Es ist erst ein knappes halbes Jahr her, dass am Flughafen Heathrow das für mehrere Milliarden Euro hoch technisierte Terminal 5 eröffnet wurde, jetzt steht der Londoner Airport auf einmal völlig zur Disposition. Geht es nach Londons amtierendem Bürgermeister Boris Johnson, soll die englische Hauptstadt einen komplett neuen Flughafen erhalten. In seinen Plänen liegt dieser Mega-Airport auf einer künstlichen Insel in der Themse und ermöglicht es, innerhalb kürzester Zeit sowohl die Stadt als auch via Eurotunnel den Kontinent zu erreichen.

Es sollte dem Chaos in Heathrow ein Ende setzten und wurde ein gewaltiger Flop. Die chaotische Inbetriebnahme von Terminal 5 am Londoner Flughafen führte die Serie von Pannen, Pech und Pleiten des Hauptstadt-Airports fort. Lange Wege und Wartezeiten, tagtägliche Verspätungen, Probleme mit der Planung der dritten Landeplan – einer der verkehrsreichsten Flughäfen Europas genießt einen denkbar schlechten Ruf. Johnson bezeichnete Heathrow gar als „Planungsfehler“ der 1960er Jahre, mithin ist der Flughafen an die Grenzen seiner Kapazität gestoßen. Da Naturschützer und Anwohner gegen die Erweiterung der dringend benötigten zusätzlichen Runway massiv protestieren, stehen derzeit rund 10-Millarden-Pfund auf der Kippe.
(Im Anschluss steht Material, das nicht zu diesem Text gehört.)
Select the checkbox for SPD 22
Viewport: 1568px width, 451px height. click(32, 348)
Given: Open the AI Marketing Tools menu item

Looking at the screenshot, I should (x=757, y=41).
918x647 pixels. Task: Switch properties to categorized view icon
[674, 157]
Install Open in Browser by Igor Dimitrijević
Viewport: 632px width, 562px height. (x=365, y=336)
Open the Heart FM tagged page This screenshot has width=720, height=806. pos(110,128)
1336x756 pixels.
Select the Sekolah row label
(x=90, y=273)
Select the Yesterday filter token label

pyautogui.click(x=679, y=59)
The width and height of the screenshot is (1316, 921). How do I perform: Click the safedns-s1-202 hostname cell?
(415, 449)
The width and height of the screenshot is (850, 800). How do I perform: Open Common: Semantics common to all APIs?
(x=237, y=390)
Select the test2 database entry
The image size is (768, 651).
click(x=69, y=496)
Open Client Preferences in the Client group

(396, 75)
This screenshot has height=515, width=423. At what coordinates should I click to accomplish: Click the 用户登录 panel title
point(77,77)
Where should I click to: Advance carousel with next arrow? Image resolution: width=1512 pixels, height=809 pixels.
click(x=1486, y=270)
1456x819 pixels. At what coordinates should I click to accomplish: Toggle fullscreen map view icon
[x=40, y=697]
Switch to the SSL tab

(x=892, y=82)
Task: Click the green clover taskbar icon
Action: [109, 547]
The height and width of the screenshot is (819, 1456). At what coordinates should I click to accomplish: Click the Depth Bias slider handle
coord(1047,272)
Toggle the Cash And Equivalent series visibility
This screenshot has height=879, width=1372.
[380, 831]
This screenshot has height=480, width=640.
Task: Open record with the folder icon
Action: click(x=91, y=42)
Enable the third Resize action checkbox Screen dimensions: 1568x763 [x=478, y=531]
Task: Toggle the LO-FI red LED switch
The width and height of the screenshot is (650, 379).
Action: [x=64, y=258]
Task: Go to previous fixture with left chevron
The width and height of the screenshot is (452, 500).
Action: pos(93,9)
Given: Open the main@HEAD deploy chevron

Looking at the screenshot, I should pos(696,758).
Johnsons Vision sieht einen komplett neuen Flughafen in der Grafschaft Kent vor. Auf einer künstlichen Insel in der Themse soll der Airport mit vier Landebahnen (erweiterbar auf sechs) errichtet werden. Die Einflugschneise würde somit über der Nordsee liegen, die Londoner City und der Eurostar und damit die Anbindung an den Kontinent, wären in einer guten halben Stunde erreichbar, Potential für spätere Ausbauten vorhanden. Die Bauzeit soll gerade einmal sechs Jahre betragen. Als positive Beispiele für die Umsiedlung eines Großflughafens werden von den Befürwortern des Projekts die Airports von Hongkong und Washington herangezogen. Der nicht mehr benötigte Flughafen Heathrow soll später zu einem Wohn- und Technologiezentrum umfunktioniert werden.

Unklar ist derweil noch, wie die Finanzierung von geschätzten 40 Milliarden Pfund für die Flughafen-Insel realisiert werden soll. Zudem ist für das Megaprojekt ebenfalls mit Protesten von Naturschützern und Anwohnern zu rechnen. Auch von Seiten der Wirtschaft von Europas größtem Handels- und Finanzplatz ist mit Protesten zu rechnen, denn ein, wenn auch nicht immer reibungsloser, laufender Flugverkehr dürfte der Geschäftswelt allemal lieber sein, als ein, bisher nur als vage Vorstellung existierendes Großprojekt mit allen zu erwartenden Komplikationen.